## What to work on
Your task is to copy each line of the records that includes the string "computer".

## Material shown
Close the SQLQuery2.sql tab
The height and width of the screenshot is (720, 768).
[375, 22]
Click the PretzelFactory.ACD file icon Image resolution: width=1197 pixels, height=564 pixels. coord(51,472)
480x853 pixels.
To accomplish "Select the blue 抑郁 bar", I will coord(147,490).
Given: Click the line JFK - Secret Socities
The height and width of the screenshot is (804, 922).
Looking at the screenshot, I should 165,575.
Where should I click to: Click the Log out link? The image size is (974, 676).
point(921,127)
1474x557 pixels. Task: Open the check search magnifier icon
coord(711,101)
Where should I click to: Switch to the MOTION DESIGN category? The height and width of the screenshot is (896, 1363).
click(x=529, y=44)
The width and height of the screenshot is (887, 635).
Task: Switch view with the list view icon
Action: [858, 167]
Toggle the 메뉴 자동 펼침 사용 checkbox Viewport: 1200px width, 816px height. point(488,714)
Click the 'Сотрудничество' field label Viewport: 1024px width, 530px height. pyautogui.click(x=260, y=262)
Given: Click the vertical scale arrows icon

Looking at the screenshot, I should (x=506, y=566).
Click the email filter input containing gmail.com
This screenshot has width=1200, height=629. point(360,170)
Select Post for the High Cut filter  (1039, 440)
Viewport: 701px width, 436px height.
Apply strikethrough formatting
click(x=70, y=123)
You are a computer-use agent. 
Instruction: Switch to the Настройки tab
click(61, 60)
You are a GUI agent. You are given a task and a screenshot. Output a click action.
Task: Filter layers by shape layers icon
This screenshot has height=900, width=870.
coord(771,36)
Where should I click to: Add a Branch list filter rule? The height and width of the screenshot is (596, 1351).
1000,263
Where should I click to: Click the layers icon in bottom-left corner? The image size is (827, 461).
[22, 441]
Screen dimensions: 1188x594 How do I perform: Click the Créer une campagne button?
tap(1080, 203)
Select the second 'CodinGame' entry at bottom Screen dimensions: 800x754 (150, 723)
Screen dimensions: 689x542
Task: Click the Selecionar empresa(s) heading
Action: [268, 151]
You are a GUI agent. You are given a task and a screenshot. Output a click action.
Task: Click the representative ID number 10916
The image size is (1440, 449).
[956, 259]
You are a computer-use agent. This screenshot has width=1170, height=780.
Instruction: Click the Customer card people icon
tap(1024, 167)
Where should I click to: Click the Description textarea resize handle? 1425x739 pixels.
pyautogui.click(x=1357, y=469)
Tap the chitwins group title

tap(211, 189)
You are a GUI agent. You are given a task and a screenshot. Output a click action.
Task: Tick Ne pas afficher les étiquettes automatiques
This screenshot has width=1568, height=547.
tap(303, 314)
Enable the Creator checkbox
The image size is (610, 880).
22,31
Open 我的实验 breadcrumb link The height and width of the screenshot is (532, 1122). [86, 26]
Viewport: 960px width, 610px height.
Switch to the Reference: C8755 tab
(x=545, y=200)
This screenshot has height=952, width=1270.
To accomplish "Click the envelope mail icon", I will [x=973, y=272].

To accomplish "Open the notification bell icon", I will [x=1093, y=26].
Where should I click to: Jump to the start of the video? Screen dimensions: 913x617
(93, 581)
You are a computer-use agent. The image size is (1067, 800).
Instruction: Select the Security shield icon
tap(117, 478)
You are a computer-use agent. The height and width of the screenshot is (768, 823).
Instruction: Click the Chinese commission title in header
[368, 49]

## Response
You are a computer-use agent. 
You are a computer-use agent. This screenshot has width=1170, height=780.
You are a computer-use agent. The image size is (1067, 800).
You are a computer-use agent. The height and width of the screenshot is (768, 823).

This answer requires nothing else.